MacEwan v. State

860 So. 2d 894, 2000 Ala. Crim. App. LEXIS 147, 2000 WL 681024
CourtCourt of Criminal Appeals of Alabama
DecidedMay 26, 2000
DocketCR-99-0463
StatusPublished
Cited by1 cases

This text of 860 So. 2d 894 (MacEwan v. State) is published on Counsel Stack Legal Research, covering Court of Criminal Appeals of Alabama primary law. Counsel Stack provides free access to over 12 million legal documents including statutes, case law, regulations, and constitutions.

Bluebook
MacEwan v. State, 860 So. 2d 894, 2000 Ala. Crim. App. LEXIS 147, 2000 WL 681024 (Ala. Ct. App. 2000).

Opinion

McMILLAN, Judge.

The appellant, Angela Moore MacEwan, appeals from the summary denial of her Rule 32, Ala.R.Crim.P., petition for post-conviction relief. Her underlying conviction was for capital murder, specifically the murder of a child under the age of 14, see § 13A-5^0(a)(15), Ala.Code 1975. She was sentenced to life imprisonment without parole. Her conviction was affirmed on direct appeal. See MacEwan v. State, 701 So.2d 66 (Ala.Crim.App.1997).

The appellant argues that the trial court erred in summarily dismissing her Rule 32 petition without conducting an evidentiary hearing. In her petition, the appellant argues that her attorney, who represented her both at trial and on appeal, rendered ineffective assistance of counsel. The appellant contends that counsel failed to assert on her behalf the affirmative defense that she was suffering from a mental disease or defect, even though, she says, counsel was aware of her mental health background. In support of her argument, she claims that counsel failed to submit any expert testimony or medical evidence regarding her mental health.
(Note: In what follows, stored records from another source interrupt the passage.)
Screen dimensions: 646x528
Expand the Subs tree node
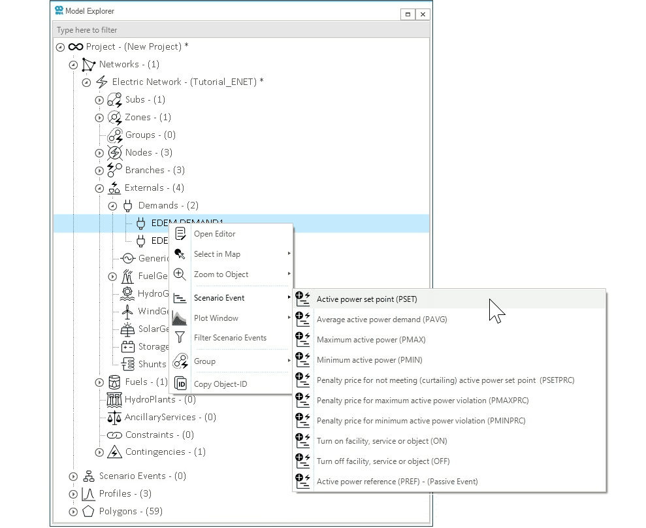coord(99,100)
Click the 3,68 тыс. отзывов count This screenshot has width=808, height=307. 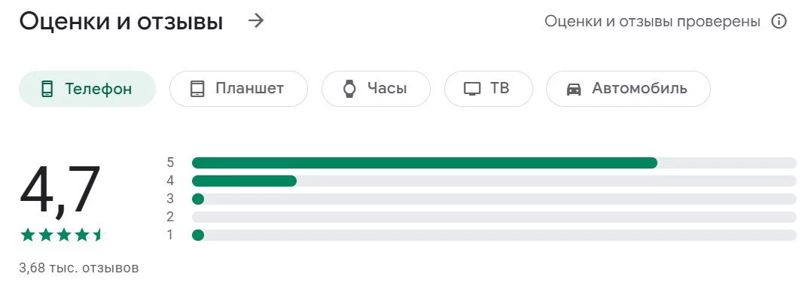(x=79, y=269)
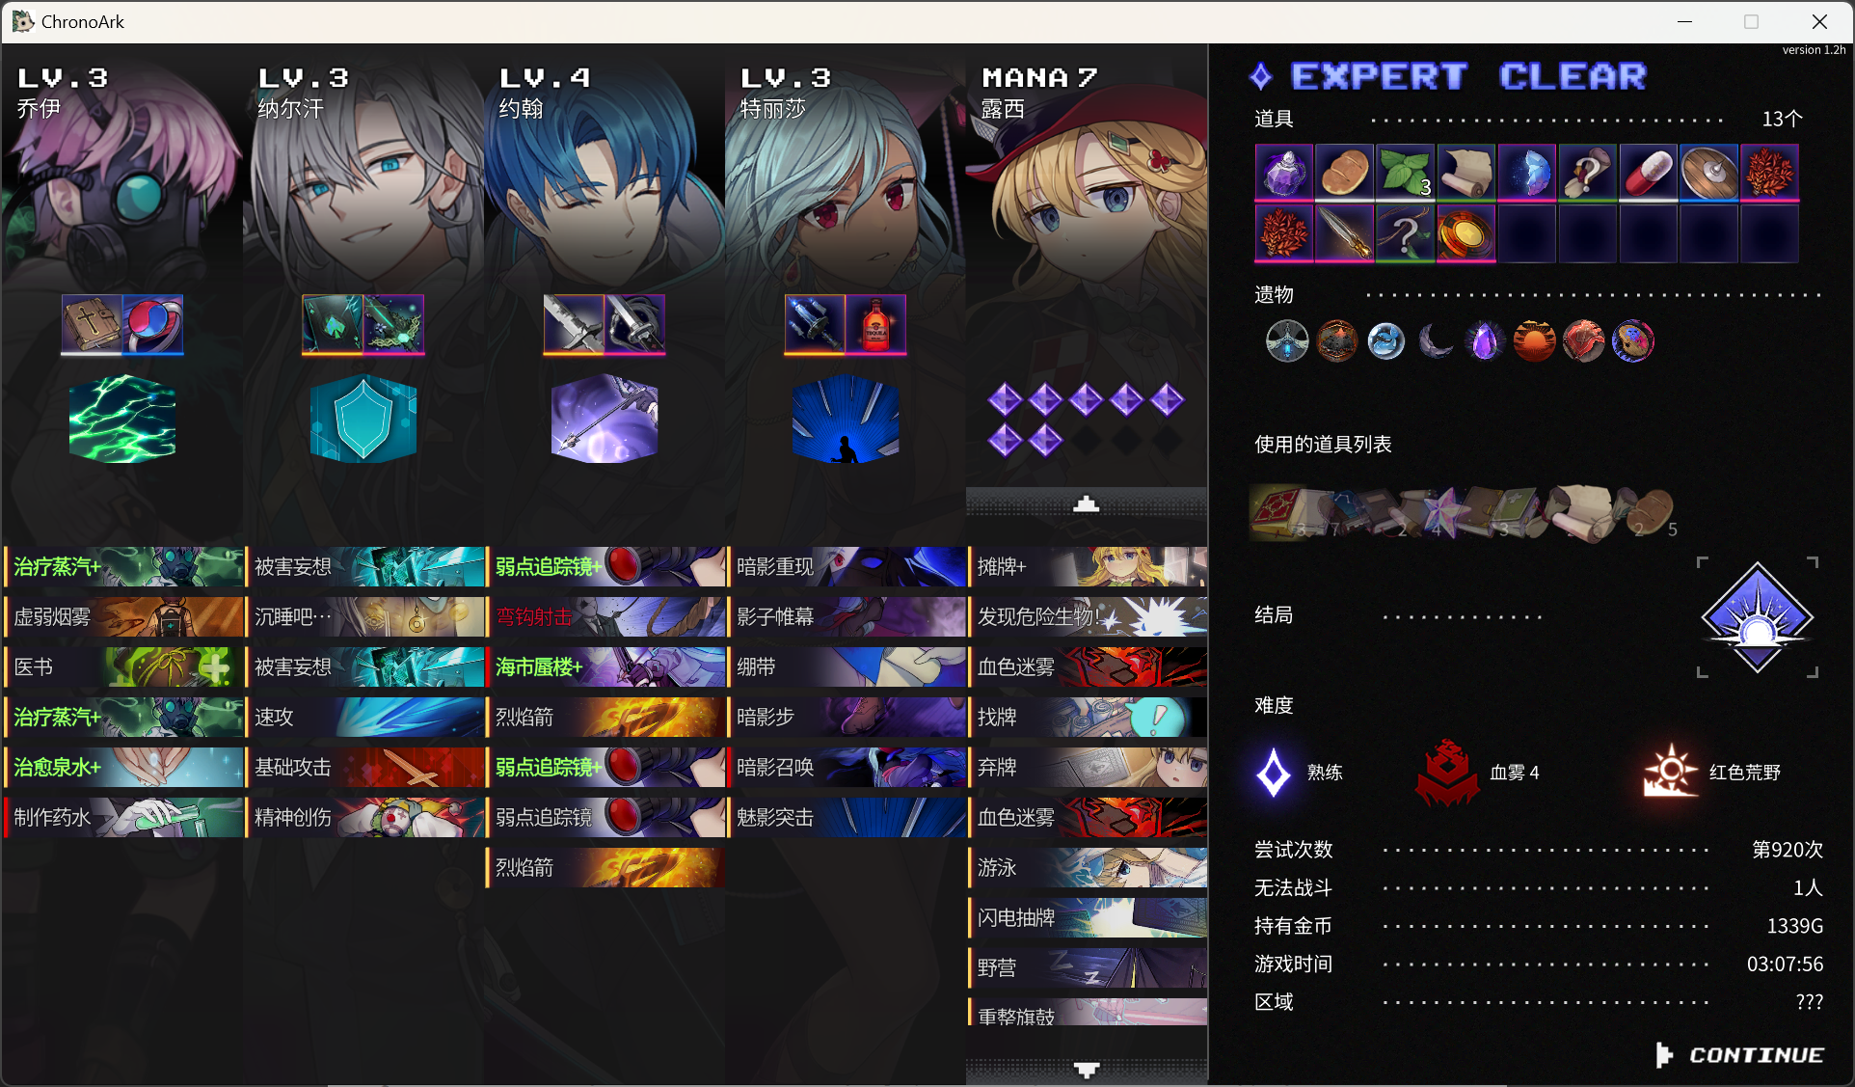
Task: Click the 弯钩射击 red skill entry
Action: [605, 617]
The record reveals that the trial court did not err in dismissing the petition without conducting an evidentiary hearing because it had before it an affidavit of the appellant’s attorney, stating that he had adequately investigated the appellant’s insanity defense, but had decided to not pursue that defense for strategic reasons. See Rule 32.9, Ala.R.Crim.P. Additionally, the record indicates that the trial judge who ruled on the Rule 32 petition also presided over the appellant’s trial and was therefore in the best position to rule on the allegations contained in the petition. See Makres v. State, 739 So.2d 1141 (Ala.Crim.App.1998). (If the trial judge has personal knowledge of facts underlying any allegations in the Rule 32 petition, the judge may deny those claims without further proceedings, so long as the specific reasons for the denial are stated in a written order.) Moreover, the record indicates that the trial court, in dismissing the petition, specifically found that the appellant had failed to meet her burden of proof regard[896]*896ing her ineffective-assistance claim. See King v. State, 729 So.2d 366 (Ala.Cr.App.1998) (in a Rule 32 proceeding, the petitioner must plead and prove by a preponderance of the evidence the facts necessary to entitle him to relief). The trial court did not err in summarily dismissing the appellant’s petition.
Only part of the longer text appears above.